Abstract: TH-PO0800
Rare Overlap of Recurrent Phospholipase A2 Receptor (PLA2R)-Positive Membranous Nephropathy (MN) with Concomitant Tubulointerstitial Nephritis and Uveitis (TINU): A Case Report
Session Information
- Glomerular Case Reports: Membranous, PGN, GBM, and More
November 06, 2025 | Location: Exhibit Hall, Convention Center
Abstract Time: 10:00 AM - 12:00 PM
Category: Glomerular Diseases
- 1402 Glomerular Diseases: Clinical, Outcomes, and Therapeutics
Authors
- Persaud, Steven H., USF Nephrology Fellowship, Tampa, Florida, United States
- Patel, Aditya NitinKumar, USF Observer, Tampa, Florida, United States
- Malhotra, Ruchika, USF Nephrology Fellowship, Tampa, Florida, United States
- Bassil, Claude, USF Nephrology Fellowship, Tampa, Florida, United States
- P Narayanankutty, Naveen, USF Nephrology Fellowship, Tampa, Florida, United States
Introduction
TINU syndrome is a rare oculorenal syndrome that uncommonly coexists with PLA2R-positive MN. This case highlights the rare overlap of these two conditions, posing a challenge to diagnosis and treatment.
Case Description
A 23-year-old man with a history of MN diagnosed in 2020, treated with mycophenolate mofetil and prednisone, which was in remission for a few years with <1g/day of proteinuria, presented with bilateral eye redness, pain, photophobia, and headaches. Unfortunately, there was a discontinuation of medications.

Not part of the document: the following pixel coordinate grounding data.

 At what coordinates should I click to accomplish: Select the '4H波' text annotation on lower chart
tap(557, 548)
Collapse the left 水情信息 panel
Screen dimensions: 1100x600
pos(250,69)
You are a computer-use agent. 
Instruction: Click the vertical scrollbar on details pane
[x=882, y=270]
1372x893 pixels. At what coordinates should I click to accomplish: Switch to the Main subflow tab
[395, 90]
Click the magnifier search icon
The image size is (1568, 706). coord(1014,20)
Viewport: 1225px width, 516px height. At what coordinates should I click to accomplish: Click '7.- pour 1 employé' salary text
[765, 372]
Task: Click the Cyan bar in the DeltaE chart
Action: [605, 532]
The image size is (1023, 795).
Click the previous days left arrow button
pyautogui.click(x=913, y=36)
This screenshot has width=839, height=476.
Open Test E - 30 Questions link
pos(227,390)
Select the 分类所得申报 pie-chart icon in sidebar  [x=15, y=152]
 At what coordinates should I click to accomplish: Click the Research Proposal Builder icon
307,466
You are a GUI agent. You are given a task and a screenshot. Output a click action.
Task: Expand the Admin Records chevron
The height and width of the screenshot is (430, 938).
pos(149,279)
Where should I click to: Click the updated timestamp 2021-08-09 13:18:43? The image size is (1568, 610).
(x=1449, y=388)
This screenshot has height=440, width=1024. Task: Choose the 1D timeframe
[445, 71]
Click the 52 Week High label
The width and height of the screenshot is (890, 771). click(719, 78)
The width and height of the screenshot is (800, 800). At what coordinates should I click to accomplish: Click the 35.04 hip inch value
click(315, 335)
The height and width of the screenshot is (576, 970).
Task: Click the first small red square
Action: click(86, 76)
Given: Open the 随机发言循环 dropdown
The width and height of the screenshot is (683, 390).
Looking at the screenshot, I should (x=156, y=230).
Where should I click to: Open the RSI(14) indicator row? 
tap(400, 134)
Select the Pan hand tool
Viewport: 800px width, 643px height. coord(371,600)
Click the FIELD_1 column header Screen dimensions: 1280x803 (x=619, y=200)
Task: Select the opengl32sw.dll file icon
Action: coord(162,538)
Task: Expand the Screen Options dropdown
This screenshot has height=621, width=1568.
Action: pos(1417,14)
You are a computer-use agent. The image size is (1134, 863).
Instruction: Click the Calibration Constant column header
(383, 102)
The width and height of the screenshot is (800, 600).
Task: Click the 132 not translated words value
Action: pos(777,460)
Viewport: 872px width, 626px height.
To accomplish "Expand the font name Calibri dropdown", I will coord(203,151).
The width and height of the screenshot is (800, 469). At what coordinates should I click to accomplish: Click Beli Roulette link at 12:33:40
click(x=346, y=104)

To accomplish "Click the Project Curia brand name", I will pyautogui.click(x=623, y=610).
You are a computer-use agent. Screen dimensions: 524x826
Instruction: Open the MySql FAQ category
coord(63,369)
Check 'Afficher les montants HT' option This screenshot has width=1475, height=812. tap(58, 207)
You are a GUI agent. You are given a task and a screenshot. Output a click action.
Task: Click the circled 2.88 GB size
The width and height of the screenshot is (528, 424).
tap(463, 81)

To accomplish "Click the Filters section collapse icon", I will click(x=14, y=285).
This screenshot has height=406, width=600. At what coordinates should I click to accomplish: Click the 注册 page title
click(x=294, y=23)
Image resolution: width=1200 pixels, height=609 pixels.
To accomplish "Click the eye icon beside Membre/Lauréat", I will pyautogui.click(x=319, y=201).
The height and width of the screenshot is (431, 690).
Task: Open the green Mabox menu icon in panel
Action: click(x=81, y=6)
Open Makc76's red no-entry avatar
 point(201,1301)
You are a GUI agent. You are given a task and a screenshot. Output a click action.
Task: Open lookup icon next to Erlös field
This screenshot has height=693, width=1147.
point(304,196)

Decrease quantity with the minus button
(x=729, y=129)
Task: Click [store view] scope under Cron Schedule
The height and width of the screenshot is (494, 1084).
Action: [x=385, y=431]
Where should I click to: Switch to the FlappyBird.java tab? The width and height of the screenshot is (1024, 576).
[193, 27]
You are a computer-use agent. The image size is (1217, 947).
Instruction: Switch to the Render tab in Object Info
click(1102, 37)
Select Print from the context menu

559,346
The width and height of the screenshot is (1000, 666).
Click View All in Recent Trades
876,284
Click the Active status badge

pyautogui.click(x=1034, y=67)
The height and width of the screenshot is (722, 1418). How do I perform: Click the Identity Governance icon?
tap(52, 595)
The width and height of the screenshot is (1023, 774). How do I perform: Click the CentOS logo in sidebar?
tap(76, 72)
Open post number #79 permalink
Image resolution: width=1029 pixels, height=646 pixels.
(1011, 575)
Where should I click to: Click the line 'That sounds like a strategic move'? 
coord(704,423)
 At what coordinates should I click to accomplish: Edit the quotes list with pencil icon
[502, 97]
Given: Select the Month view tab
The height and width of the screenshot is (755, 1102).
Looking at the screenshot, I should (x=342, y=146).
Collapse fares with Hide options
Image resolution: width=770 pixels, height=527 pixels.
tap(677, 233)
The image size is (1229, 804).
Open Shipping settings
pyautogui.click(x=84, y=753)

Lab evaluation showed nephrotic-range proteinuria 22g/24hr, microscopic hematuria, severe hypoalbuminemia 1.2 g/dl, anemia Hgb 7.0 g/dl, elevated creatinine 6.7 mg/dl, rare eosinophiluria, thrombocytosis, positive EBV IgG and normal IgG4. The ophthalmic exam confirmed anterior uveitis. A CT guided kidney biopsy revealed PLA2R-positive MN (EM stage 3) with superimposed mild chronic active tubulointerstitial nephritis, severe interstitial fibrosis 70%, and tubular atrophy. Immunofluorescence (IF) showed subepithelial and intramembranous, electron-dense, immune complex deposits. These features suggested recurrent MN with possible TINU syndrome. Topical and systemic corticosteroids were preferred for treatment, with a plan of likely needing hemodialysis in the future due to severe interstitial fibrosis and limited use of DMARDs (disease-modifying anti-rheumatic drugs) or immunosuppressants.
Discussion
This case highlights the fact that recurrent MN can present with TINU syndrome as a clinical picture. Ophthalmologic evaluation could worthy in MN to prevent progression to TINU, if any.